Bil Keane, creator of the comically endearing “Family Circus,” the world’s most popular single-panel daily cartoon, died Nov. 8 at his home in Paradise Valley, Ariz. He was 89.

He had congestive heart failure, his distributor, King Features Syndicate, said in a statement.

Mr. Keane began drawing his “Family Circus” cartoons — always enclosed within a circle — in 1960. Life inside that circle of Daddy, Mommy and their four children changed little in the half-­century since.

When “The Family Circus” debuted, it appeared in 19 newspapers. It is now the world’s most widely syndicated single-panel cartoon, according to King Features, carried by about 1,500 papers, including The Washington Post, with a daily readership of about 100 million.

There is no irony, no war or hunger, no anger that a well-meaning parent can’t resolve. If some critics have complained that “The Family Circus” seems hopelessly saccharine and out of date, countless others have found comfort in its abiding values.

“We’ve just lost the Norman Rockwell of comic strips,” Mike Peters, the cartoonist of “Mother Goose & Grimm,” told The Washington Post. “He was as American as Irving Berlin, and that’s why [“The Family Circus”] was a part of everyone’s morning.”

Mr. Keane spun off his creations into animated television specials and more than 65 books, which have sold more than 15 million copies. His son Jeff Keane, who has helped his father for years, will continue to draw the cartoon.

“The Family Circus” was never a series of illustrated jokes but was designed to be a subtle, if soft-boiled, mirror of the simple joys of family life.

“I don’t have to come up with a ha-ha belly laugh every day,” Mr. Keane told the Atlanta Journal-Constitution in 2003, “but drawings with warmth and love or ones that put a lump in the throat. That’s more important to me than a laugh.”

Mr. Keane’s cartoon family grew directly from his own experiences as the father of five and the grandfather of nine. He never ran out of material.

“The Family Circus” endures as a kind of eternal world of “Donna Reed” and “Father Knows Best,” reenacted each day on the comics page.

The family dogs, Barfy and Sam, and cat, Kittycat, are constantly underfoot. The children — Billy, Dolly, Jeffy and PJ — say the darndest things as their exasperated but adoring parents try to make sense of it all.

On occasion, Mr. Keane quietly introduced religious themes into his cartoon.

One time, Dolly asked, “Is God white, black, brown, yellow or red?”

Mommy answered, “Yes.”

“For kids like me, there was a map and a compass that was hidden [in] ‘Family Circus,’ ” cartoonist Lynda Barry told The Post. “The parents in that comic strip really loved their children. He put that image in my head, and it stayed with me.”
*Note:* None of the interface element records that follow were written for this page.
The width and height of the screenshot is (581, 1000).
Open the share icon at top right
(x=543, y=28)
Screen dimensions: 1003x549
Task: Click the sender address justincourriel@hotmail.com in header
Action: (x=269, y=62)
William Aloysius Keane was born in Philadelphia on Oct. 5, 1922. He had no formal artistic training but taught himself to draw by imitating newspaper and magazine cartoonists. Soon after publishing his first cartoon at 13, he dropped the final “l” from Bill, “just to be different.”

During World War II, he served in the Army and drew cartoons for the GI publications Yank and Stars and Stripes. While working as a staff artist for the Philadelphia Bulletin from 1945 to 1959, he began selling cartoons on the side.

He had a syndicated comic strip about the foibles of television, “Channel Chuckles,” from 1954 to 1977. One year after moving to Arizona in 1959, he launched “The Family Circus,” which was first called “Family Circle” until the magazine of the same name objected.

Mr. Keane’s cartoons were often parodied, and he seldom objected, except when the humor turned what he called “blue.”

Mr. Keane was well liked by other cartoonists, especially in his continuing role as host of the annual gathering of the National Cartoonists Society.

On April Fool’s Day 1997, he and Scott Adams, the creator of “Dilbert,” switched cartoons for a day, creating a bizarre sense of comic dislocation.

“Critics were sometimes harsh” on Mr. Keane, Adams told The Post. “But allow me to point out the obvious: If other cartoonists could make a family-oriented comic that was as popular as ‘Family Circus,’ they would have done it.”

Mr. Keane’s wife of 59 years, Thelma Carne Keane, died in 2008.

Survivors include five children, nine grandchildren and one great-granddaughter.

In 1984, Mr. Keane told The Post about how he decided to add a new character to “The Family Circus” by introducing a baby into his cartoon family.

“My wife was outside the studio working in her garden, the flower bed,” he recalled. “I ran out of the studio and said, ‘Thel, what would you think of adding a new baby to the family?’ She said, ‘Well, it’s all right, but let me finish the weeding first.’ ”

Staff writer Michael Cavna contributed to this report.